課題 — 下の資料で、文字列「page」を含む行を数え、その数だけを答えよ。大文字と小文字は区別する。

::::::

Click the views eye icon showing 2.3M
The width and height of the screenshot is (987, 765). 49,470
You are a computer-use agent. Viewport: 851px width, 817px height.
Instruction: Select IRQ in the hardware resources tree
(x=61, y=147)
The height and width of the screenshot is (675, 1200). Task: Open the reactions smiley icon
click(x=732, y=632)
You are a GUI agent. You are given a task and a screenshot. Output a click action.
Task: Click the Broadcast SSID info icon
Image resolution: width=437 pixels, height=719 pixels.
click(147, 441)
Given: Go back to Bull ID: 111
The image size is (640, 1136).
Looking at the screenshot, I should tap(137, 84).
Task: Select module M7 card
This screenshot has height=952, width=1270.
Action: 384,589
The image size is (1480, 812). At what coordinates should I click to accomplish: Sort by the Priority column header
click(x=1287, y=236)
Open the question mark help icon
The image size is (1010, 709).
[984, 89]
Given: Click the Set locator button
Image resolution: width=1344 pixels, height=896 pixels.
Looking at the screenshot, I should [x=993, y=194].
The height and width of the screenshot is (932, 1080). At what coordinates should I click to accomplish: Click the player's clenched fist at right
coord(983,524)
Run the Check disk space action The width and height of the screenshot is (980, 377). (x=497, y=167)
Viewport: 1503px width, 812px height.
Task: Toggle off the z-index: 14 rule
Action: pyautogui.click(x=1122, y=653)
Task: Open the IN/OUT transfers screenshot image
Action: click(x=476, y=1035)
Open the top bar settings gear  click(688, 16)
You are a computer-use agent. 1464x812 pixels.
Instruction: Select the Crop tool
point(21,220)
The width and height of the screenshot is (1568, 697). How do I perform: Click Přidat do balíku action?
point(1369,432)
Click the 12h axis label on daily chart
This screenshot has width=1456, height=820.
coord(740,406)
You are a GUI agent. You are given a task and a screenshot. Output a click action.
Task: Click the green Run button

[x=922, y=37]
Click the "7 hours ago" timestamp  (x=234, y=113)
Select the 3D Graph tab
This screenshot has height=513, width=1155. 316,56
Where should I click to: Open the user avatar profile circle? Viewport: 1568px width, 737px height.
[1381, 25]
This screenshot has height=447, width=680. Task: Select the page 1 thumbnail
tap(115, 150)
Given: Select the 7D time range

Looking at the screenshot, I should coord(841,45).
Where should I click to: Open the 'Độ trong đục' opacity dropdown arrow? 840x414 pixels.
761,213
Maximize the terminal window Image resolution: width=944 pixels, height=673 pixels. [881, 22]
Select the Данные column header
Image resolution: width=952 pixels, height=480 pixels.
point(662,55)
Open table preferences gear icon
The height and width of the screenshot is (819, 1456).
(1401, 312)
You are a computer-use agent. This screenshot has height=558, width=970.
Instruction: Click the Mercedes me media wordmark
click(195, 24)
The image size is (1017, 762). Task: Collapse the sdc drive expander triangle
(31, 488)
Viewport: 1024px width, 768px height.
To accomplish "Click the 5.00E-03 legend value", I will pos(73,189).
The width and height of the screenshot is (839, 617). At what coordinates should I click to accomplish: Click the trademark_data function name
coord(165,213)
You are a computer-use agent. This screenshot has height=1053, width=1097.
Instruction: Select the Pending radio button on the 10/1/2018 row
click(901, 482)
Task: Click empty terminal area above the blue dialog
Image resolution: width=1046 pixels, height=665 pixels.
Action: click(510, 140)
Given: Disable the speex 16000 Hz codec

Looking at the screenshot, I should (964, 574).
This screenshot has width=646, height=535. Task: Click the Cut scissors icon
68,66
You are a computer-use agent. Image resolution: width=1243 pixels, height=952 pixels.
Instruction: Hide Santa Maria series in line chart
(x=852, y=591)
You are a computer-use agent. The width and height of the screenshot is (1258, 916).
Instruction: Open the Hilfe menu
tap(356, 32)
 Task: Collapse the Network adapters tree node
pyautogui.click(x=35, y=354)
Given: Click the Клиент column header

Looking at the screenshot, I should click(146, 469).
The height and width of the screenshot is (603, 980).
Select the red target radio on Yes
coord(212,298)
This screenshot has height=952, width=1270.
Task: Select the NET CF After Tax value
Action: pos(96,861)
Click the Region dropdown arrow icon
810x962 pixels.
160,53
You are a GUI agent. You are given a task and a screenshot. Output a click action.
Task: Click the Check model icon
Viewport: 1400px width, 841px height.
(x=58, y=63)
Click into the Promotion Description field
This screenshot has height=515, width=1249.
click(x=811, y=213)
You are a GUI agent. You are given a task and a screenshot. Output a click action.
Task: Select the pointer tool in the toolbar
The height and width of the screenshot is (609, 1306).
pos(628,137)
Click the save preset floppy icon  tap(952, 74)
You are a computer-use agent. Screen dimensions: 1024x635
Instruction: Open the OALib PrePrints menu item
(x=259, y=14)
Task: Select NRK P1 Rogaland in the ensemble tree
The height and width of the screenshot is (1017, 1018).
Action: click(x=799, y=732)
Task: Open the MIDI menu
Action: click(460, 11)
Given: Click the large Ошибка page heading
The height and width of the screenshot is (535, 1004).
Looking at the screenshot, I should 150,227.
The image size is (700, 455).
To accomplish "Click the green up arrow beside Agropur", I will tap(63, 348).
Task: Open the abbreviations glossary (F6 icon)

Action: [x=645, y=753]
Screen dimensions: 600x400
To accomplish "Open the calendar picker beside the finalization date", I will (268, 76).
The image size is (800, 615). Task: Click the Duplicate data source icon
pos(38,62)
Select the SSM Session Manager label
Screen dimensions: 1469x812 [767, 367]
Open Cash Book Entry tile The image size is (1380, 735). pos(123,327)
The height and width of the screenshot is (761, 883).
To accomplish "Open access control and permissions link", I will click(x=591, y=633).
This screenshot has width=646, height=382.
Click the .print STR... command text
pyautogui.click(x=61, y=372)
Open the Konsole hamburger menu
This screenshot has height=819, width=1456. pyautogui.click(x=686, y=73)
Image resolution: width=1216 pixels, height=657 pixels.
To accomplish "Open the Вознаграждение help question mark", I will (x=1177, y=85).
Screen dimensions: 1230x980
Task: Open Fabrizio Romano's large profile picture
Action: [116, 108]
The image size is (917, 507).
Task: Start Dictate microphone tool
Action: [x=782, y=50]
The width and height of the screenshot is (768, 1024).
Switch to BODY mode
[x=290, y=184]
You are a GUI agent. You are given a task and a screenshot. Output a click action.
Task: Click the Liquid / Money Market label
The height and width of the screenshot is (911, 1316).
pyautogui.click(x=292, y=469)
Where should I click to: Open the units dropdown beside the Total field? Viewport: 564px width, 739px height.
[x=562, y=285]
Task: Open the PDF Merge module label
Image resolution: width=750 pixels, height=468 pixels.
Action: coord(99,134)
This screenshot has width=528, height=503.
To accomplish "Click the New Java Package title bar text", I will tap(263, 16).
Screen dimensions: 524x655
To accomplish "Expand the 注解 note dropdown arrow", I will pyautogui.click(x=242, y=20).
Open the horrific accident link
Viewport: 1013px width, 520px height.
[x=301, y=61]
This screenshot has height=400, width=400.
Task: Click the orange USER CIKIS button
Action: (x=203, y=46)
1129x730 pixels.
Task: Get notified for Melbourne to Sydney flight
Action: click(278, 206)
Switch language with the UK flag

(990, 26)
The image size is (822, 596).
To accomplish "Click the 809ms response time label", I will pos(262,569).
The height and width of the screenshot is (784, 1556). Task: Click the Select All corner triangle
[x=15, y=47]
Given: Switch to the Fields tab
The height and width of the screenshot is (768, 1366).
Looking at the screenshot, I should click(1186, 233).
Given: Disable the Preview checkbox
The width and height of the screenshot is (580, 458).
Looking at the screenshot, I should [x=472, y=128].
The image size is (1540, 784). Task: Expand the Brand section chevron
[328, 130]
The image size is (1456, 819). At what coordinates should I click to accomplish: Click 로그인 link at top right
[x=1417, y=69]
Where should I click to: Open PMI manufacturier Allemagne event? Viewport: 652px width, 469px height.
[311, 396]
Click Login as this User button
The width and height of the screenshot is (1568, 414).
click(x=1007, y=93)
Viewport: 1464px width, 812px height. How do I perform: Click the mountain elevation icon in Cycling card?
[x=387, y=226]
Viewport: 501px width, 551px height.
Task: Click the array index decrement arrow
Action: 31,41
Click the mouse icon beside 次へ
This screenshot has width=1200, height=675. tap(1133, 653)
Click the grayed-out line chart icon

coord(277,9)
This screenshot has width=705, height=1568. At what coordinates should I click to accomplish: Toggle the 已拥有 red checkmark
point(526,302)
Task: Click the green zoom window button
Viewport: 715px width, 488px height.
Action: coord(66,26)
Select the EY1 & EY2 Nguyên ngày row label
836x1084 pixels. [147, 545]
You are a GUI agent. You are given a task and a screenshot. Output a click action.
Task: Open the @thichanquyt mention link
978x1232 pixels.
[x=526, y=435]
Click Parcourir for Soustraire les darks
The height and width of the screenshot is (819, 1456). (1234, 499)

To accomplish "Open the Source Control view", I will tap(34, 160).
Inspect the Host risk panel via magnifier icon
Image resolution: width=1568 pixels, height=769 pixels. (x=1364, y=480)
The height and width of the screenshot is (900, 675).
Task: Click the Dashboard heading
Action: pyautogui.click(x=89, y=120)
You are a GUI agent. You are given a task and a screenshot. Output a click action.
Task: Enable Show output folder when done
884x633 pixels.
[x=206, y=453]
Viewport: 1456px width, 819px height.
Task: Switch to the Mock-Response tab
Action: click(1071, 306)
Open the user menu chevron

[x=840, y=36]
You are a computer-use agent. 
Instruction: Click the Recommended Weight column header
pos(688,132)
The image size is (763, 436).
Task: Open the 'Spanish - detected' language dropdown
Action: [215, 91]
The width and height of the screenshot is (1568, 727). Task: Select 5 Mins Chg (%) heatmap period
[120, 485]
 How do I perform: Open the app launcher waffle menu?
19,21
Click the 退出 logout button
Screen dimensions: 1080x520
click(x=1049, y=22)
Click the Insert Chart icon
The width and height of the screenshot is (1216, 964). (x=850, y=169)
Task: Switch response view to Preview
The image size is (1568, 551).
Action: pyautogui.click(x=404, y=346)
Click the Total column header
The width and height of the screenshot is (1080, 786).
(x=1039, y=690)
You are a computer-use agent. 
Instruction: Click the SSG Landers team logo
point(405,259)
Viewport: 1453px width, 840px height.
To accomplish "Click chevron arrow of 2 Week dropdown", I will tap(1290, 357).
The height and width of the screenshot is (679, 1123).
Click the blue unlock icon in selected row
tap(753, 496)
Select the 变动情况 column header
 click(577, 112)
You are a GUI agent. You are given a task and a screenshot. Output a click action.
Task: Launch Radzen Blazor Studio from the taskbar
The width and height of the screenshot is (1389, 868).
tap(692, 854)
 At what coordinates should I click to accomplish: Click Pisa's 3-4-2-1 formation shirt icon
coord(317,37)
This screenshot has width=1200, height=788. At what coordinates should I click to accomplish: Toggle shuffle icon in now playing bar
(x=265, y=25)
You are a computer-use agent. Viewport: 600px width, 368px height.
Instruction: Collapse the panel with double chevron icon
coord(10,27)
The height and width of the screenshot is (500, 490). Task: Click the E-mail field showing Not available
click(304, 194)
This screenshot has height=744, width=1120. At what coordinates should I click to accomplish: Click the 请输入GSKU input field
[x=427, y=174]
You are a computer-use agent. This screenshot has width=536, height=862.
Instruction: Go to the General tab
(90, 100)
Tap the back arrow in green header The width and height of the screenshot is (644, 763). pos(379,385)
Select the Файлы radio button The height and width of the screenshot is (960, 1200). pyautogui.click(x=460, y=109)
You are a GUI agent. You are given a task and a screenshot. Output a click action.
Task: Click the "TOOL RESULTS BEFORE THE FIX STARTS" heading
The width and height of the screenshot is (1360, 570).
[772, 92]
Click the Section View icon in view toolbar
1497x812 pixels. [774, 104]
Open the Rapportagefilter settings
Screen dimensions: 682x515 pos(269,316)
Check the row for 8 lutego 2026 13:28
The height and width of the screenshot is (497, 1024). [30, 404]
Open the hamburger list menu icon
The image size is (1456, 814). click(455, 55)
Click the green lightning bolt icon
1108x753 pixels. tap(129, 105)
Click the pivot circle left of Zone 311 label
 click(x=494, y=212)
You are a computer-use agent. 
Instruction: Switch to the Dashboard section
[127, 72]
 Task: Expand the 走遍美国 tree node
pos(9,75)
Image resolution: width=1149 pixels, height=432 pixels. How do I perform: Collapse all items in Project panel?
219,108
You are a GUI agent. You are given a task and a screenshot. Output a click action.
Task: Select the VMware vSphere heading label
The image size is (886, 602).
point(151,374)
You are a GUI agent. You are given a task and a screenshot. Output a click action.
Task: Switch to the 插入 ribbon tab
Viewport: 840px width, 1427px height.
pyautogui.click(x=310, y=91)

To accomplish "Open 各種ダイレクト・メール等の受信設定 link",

::::::

解答例 — 2